=== Begin Enclosure ===

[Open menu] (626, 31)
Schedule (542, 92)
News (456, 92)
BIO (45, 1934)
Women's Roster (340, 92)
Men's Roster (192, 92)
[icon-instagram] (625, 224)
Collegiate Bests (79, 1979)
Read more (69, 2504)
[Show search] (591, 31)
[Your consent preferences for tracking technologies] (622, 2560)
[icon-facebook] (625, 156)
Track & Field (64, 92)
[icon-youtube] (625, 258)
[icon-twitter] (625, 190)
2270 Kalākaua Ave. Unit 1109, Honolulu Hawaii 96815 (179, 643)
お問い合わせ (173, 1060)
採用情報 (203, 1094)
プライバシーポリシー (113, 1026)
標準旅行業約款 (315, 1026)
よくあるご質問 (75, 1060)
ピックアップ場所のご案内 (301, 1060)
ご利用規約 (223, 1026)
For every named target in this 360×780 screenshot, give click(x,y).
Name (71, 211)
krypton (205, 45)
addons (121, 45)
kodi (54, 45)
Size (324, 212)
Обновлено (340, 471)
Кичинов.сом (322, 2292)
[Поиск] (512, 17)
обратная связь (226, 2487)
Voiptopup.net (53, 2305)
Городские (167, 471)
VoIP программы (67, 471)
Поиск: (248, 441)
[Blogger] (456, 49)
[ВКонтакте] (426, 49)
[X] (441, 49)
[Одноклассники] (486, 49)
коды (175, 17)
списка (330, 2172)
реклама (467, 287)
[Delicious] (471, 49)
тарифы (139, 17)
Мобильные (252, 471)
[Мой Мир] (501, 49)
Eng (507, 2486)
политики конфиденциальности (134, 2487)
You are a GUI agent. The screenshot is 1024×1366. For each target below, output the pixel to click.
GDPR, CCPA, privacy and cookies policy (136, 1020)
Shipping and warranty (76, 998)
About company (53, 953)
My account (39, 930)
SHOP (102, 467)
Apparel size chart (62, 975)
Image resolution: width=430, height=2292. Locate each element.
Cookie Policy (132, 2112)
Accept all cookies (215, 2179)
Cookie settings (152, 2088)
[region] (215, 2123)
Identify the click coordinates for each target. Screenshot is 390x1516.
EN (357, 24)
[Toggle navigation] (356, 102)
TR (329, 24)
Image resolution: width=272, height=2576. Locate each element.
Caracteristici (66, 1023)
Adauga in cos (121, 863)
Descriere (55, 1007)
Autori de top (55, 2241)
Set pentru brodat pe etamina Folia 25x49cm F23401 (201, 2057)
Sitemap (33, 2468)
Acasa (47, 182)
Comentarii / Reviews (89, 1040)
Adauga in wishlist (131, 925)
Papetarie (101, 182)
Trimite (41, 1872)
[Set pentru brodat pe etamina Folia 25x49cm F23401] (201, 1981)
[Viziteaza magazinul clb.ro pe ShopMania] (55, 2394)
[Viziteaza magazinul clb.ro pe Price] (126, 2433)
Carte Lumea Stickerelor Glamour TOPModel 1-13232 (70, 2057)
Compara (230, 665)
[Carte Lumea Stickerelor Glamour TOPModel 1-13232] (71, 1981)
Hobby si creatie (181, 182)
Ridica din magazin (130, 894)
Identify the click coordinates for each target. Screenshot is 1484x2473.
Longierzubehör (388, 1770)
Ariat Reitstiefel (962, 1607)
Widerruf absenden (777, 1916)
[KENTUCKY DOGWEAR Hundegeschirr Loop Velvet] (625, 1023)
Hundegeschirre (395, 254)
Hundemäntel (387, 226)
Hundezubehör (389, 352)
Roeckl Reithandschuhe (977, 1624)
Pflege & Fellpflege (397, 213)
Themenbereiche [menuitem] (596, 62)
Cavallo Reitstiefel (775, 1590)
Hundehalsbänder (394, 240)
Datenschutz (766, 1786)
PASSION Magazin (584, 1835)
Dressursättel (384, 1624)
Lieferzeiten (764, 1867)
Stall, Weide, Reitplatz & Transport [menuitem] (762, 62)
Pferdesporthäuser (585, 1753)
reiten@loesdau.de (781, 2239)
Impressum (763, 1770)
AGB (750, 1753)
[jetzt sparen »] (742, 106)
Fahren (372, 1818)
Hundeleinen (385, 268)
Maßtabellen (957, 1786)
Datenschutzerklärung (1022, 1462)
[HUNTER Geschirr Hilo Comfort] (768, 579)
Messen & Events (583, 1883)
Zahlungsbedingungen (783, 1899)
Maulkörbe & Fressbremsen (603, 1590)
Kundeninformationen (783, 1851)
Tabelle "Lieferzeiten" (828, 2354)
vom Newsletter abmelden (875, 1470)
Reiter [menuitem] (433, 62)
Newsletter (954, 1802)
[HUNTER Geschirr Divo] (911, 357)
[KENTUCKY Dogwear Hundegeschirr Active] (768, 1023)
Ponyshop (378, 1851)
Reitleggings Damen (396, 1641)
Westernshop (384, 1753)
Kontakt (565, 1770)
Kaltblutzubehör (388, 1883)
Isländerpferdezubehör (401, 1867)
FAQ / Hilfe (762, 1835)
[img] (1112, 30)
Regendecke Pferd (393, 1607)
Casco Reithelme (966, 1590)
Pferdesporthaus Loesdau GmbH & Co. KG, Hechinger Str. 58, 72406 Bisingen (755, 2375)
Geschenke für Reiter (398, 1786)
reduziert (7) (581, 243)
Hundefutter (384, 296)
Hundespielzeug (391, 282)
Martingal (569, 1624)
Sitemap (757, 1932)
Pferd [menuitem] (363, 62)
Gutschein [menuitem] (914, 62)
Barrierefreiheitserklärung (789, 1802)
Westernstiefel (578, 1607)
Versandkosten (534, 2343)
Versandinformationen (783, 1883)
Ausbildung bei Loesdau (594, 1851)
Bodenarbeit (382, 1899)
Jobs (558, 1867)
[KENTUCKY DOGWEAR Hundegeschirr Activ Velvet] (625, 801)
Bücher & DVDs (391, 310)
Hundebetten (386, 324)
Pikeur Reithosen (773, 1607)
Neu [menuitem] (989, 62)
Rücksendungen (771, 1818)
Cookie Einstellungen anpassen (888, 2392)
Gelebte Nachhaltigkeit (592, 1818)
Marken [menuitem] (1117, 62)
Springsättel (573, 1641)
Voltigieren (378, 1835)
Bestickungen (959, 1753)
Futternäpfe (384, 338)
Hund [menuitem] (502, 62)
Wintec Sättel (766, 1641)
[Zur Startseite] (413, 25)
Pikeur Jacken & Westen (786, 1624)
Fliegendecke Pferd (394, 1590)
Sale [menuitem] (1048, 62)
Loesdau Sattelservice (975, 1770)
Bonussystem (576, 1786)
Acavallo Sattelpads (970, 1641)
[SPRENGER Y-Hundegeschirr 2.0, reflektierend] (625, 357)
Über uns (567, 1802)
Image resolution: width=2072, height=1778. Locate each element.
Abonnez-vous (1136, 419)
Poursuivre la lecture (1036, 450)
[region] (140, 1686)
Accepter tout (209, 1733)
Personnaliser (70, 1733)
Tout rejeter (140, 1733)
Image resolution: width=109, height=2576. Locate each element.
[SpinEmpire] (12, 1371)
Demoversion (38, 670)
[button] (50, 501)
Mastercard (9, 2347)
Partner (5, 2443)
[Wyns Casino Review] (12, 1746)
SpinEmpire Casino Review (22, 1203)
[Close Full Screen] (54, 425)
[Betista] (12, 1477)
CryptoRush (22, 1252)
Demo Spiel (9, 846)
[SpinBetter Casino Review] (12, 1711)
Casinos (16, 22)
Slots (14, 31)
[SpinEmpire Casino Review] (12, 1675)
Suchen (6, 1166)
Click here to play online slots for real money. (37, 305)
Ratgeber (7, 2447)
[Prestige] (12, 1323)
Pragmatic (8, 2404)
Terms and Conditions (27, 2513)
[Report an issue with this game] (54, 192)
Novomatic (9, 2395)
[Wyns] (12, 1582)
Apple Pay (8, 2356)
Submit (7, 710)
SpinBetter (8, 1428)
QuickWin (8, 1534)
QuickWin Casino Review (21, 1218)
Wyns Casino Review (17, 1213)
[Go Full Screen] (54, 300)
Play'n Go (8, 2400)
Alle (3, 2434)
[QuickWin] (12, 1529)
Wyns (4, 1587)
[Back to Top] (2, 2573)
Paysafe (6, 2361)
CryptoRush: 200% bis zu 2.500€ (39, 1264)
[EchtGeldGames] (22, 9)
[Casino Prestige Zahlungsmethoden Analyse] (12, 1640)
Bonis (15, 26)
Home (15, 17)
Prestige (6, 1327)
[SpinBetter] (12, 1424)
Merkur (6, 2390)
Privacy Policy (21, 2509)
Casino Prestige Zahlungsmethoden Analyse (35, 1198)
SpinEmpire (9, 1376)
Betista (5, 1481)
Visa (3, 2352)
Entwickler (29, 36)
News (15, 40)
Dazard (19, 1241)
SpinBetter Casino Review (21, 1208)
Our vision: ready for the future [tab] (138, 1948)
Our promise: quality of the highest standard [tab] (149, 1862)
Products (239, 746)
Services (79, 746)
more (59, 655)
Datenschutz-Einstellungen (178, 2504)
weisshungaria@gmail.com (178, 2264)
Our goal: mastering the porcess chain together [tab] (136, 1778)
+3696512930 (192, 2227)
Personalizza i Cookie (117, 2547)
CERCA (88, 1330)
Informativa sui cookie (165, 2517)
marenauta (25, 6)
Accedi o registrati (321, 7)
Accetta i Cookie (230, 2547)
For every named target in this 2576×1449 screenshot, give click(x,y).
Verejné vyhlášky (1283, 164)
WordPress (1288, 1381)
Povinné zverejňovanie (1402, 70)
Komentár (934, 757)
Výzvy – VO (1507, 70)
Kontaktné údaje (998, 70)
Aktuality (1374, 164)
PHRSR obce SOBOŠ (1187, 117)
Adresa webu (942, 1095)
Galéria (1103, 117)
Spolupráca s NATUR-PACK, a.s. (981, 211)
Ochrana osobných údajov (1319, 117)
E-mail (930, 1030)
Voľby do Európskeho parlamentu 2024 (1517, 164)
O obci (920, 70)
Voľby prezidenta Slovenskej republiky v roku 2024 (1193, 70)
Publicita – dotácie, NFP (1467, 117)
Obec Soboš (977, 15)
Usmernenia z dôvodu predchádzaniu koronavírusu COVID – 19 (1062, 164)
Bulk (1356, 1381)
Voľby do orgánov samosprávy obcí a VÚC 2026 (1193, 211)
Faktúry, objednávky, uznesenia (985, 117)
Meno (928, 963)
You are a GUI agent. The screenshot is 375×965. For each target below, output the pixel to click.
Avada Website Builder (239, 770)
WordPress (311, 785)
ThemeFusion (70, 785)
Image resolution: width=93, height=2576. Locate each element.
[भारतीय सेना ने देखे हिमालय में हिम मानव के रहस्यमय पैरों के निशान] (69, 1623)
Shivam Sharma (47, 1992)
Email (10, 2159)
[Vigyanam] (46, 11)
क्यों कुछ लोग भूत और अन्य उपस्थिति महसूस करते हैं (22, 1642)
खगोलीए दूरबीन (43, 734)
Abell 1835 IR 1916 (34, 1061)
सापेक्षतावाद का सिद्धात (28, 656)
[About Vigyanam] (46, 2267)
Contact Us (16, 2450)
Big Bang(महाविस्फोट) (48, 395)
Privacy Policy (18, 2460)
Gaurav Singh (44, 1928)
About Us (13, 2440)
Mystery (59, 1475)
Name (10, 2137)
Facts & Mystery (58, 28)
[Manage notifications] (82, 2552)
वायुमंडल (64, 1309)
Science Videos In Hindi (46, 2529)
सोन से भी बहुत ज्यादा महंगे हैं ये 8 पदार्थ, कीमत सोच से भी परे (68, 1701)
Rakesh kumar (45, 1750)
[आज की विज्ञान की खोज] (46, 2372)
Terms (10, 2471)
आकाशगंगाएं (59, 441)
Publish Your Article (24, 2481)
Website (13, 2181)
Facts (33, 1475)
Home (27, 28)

=== End Enclosure ===

Exercise directions: The expected answer is a copy of each line in the records that holds the word "Zahlungsmethoden".

Response to the task:
[Casino Prestige Zahlungsmethoden Analyse] (12, 1640)
Casino Prestige Zahlungsmethoden Analyse (35, 1198)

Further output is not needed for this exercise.